*Given request 1:*
In the DeltaStream overview, why does DeltaStream offer SQL extensions? Answer in one to three sentences.
*Given request 2:*
Resume the DeltaStream overview after its last sentence.

*Reading text:*
DeltaStream is serverless. The user no longer has to worry about clusters/servers, architecting or scaling infrastructure to run real-time applications. Gone are the days of cluster sizing, keeping track of which cluster queries run in or how many tasks to allocate to your applications. Unlike many platforms that run multiple queries in one cluster and share cluster resources, queries in DeltaStream run in isolation, can scale up/down independently and seamlessly recover from failures! DeltaStream takes care of all those complexities so you can focus on building the core products that bring value to you and your organization.
SQL as the primary interface. SQL is the primary interface for DeltaStream. From creating databases and streams, to running continuous queries or building materialized views on these streams, you can do it all in a simple and familiar SQL interface. DeltaStream provides SQL extensions that enable users to express streaming concepts that don’t have equivalents in traditional SQL. Additionally, if your compute logic requires more than SQL, you can use DeltaStream’s UDFs/UDAFs to define and perform such computations.
Always up-to-date Materialized Views. Materialized View is a native capability in DeltaStream. You can build “always up-to-date” materialized views by using continuous queries. Once a materialized view is created, you can query it the same way you query materialized views in relational databases!

*Data lines:*
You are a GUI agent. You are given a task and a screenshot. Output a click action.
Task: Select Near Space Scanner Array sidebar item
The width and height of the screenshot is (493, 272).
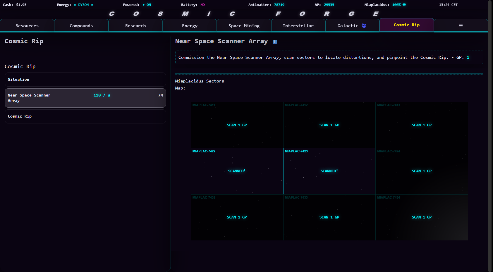pyautogui.click(x=85, y=98)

*Response 1:*
DeltaStream offers SQL extensions so users can express streaming concepts that have no equivalent in traditional SQL.

*Response 2:*
Unified view over multiple streaming stores. DeltaStream enables you to have a single view into all your streaming data across all your streaming stores. For example, whether you are using one Kafka cluster, multiple Kafka clusters, or multiple platforms like Kafka and Kinesis, DeltaStream provides a unified view of the streaming data and you can write queries on these streams regardless of where they are stored.
Intuitive namespacing. Streaming storage systems such as Apache Kafka have a flat namespace – you can think of this as a file system with no folders! This makes it very challenging to organize streams in such systems. By providing namespacing, DeltaStreams enables users to organize their streams in databases and schemas, similarly to the way they organize their tables in relational databases. And with storage abstraction described above, you can organize your streaming data across all your streaming storage systems.
Fine-grained security that you know and love. You can define fine-grained access privileges to determine who can access and perform which operations on objects in DeltaStream. With DeltaStream’s role based access control(RBAC) you can define roles and assign them to users. All these can be done in SQL that you know and love. For instance, you can give read privileges on a specific stream to a given role with a one-line statement!
Break down silos for your streaming data with secure sharing. With the namespacing, storage abstraction and role based access control, DeltaStream breaks down silos for your streaming data and enables you to share streaming data securely across multiple teams in your organizations.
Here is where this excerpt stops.